How inflation affects your money
Inflation is the gradual rise in prices over time. As prices go up, each unit of money buys a little less. This calculator shows two sides of the same coin: how much something priced at a set amount today will cost in the future, and how much buying power a fixed amount of cash will have lost by then.
The formula
Future cost = Amount × (1 + rate)years · Buying power = Amount ÷ (1 + rate)years
It's the same compounding math as savings growth — but working against you instead of for you.
Worked example
$10,000 at 3% inflation over 20 years:
- Something costing $10,000 today will cost about $18,061 then.
- $10,000 in cash will buy only about $5,537 worth in today's terms.

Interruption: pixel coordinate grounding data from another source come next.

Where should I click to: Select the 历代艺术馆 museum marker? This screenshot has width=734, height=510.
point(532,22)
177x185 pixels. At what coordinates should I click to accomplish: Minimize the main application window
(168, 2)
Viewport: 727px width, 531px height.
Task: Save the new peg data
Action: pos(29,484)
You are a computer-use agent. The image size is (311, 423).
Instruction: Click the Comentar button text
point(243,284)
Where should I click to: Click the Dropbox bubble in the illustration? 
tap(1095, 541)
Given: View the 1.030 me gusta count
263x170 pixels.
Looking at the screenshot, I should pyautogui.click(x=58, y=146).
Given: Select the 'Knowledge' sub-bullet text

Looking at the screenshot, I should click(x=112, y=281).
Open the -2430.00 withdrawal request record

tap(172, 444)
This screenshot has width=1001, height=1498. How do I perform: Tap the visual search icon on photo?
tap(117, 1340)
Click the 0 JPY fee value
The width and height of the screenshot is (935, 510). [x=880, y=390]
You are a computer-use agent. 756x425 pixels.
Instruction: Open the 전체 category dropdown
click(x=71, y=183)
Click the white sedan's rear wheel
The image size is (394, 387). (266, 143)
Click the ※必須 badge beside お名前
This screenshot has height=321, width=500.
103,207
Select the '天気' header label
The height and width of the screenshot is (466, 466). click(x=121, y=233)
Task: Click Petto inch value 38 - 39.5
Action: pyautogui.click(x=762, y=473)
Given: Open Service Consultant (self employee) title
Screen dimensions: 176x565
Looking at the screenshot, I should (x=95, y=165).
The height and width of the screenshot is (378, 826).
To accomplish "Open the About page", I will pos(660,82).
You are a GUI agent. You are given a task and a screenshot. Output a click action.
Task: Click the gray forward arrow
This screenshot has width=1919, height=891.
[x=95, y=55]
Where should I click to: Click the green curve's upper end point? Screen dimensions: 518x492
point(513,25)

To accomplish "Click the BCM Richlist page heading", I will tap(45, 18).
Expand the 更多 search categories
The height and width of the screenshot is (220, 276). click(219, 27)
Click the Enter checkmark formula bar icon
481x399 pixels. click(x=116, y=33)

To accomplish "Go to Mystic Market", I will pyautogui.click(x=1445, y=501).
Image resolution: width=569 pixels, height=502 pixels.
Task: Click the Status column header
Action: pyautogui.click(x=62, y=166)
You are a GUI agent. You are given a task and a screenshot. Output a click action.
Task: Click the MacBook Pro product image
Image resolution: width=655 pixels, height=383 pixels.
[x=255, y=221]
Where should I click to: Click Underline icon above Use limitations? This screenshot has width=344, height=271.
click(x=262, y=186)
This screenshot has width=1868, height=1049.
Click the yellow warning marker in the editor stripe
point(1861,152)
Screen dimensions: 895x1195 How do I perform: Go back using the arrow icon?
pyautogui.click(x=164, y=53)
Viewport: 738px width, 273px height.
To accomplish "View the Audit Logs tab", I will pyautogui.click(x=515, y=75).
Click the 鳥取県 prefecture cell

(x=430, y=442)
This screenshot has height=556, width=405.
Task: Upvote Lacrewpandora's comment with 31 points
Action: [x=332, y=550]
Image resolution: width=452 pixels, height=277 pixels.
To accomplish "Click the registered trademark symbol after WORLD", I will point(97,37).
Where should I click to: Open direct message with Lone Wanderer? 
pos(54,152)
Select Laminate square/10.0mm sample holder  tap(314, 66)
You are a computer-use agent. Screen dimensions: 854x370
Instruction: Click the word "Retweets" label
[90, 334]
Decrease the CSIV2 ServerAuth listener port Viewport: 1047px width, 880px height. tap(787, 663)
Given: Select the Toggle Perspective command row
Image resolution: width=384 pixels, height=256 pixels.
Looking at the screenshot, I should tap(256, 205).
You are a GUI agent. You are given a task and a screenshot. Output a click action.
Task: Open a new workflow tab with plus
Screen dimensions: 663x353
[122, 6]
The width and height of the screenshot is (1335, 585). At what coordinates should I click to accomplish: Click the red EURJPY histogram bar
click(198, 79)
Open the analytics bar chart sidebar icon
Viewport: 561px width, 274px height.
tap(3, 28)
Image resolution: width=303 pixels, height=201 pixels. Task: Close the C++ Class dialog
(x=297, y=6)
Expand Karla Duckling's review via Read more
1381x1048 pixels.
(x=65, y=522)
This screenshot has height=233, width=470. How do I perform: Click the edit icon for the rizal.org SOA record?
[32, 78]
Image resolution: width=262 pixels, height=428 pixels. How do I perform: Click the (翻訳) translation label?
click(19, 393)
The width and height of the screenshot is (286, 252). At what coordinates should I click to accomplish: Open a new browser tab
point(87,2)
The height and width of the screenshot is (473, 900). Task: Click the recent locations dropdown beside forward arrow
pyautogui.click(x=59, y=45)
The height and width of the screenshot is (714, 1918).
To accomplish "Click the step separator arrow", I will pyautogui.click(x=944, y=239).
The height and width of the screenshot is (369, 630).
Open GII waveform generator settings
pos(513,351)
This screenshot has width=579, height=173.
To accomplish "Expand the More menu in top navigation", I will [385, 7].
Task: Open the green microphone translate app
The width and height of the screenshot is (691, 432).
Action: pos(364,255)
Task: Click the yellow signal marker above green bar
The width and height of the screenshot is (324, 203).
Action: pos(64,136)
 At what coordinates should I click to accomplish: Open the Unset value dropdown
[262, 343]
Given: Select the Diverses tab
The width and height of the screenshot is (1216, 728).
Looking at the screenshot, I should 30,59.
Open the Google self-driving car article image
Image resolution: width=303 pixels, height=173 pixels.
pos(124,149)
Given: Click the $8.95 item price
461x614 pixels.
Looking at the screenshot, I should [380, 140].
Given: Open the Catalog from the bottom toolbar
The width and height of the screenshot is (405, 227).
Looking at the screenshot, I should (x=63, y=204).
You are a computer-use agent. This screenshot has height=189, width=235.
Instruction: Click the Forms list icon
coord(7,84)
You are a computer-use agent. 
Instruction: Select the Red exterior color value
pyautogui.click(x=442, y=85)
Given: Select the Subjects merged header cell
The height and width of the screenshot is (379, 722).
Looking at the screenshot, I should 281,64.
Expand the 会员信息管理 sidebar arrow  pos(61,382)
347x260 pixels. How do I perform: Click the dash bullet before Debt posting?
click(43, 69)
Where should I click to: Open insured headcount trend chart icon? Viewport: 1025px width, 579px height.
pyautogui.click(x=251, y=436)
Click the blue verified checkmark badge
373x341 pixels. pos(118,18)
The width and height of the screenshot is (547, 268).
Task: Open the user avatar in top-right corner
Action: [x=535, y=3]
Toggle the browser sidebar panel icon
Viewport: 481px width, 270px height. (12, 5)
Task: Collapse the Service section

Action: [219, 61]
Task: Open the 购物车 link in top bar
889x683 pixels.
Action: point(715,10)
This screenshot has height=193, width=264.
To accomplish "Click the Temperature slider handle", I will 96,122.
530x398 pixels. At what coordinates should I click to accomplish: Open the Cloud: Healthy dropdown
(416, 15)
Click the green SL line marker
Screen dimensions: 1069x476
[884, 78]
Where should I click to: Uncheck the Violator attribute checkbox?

- Buying power lost: ≈ $4,463 — nearly half — without spending a cent.
The Rule of 70
A quick shortcut: divide 70 by the inflation rate to estimate the years for prices to double (and buying power to halve). At 3%, that's 70 ÷ 3 ≈ 23 years. At 2%, about 35 years; at 5%, just 14.
Why it matters for saving
Money sitting in cash slowly loses value to inflation. To at least keep pace, your savings generally need a return close to or above the inflation rate — which is why many people invest rather than hold only cash. For example, $50,000 left as cash at 2% inflation for 30 years keeps only about $27,600 of today's buying power.
Common mistakes to avoid
Assuming today's prices will hold for decades. Comparing a future salary or nest egg to today's prices without adjusting for inflation. Treating a fixed inflation rate as exact — real rates swing year to year. Holding large cash balances long-term and mistaking "no loss" for "no risk."
Frequently asked questions
What inflation rate should I use?
Long-term averages are often around 2-3% per year in many developed economies, but it varies by country and period.
How is future cost calculated?
Amount × (1 + rate)^years. Buying power is amount ÷ (1 + rate)^years.
What's the difference between future cost and buying power?
Future cost is what a thing will cost later; buying power is what your cash will be worth later. Two sides of the same coin.
What is the Rule of 70?
70 ÷ inflation rate ≈ the years for prices to double. At 3%, about 23 years.
How do I protect savings from inflation?
Aim for a return at or above inflation. Idle cash loses value, which is why many people invest.
Does this assume a constant rate?
Yes. Real inflation varies year to year, so treat the result as an estimate.
Is my data saved?
No. Everything runs in your browser; nothing is uploaded.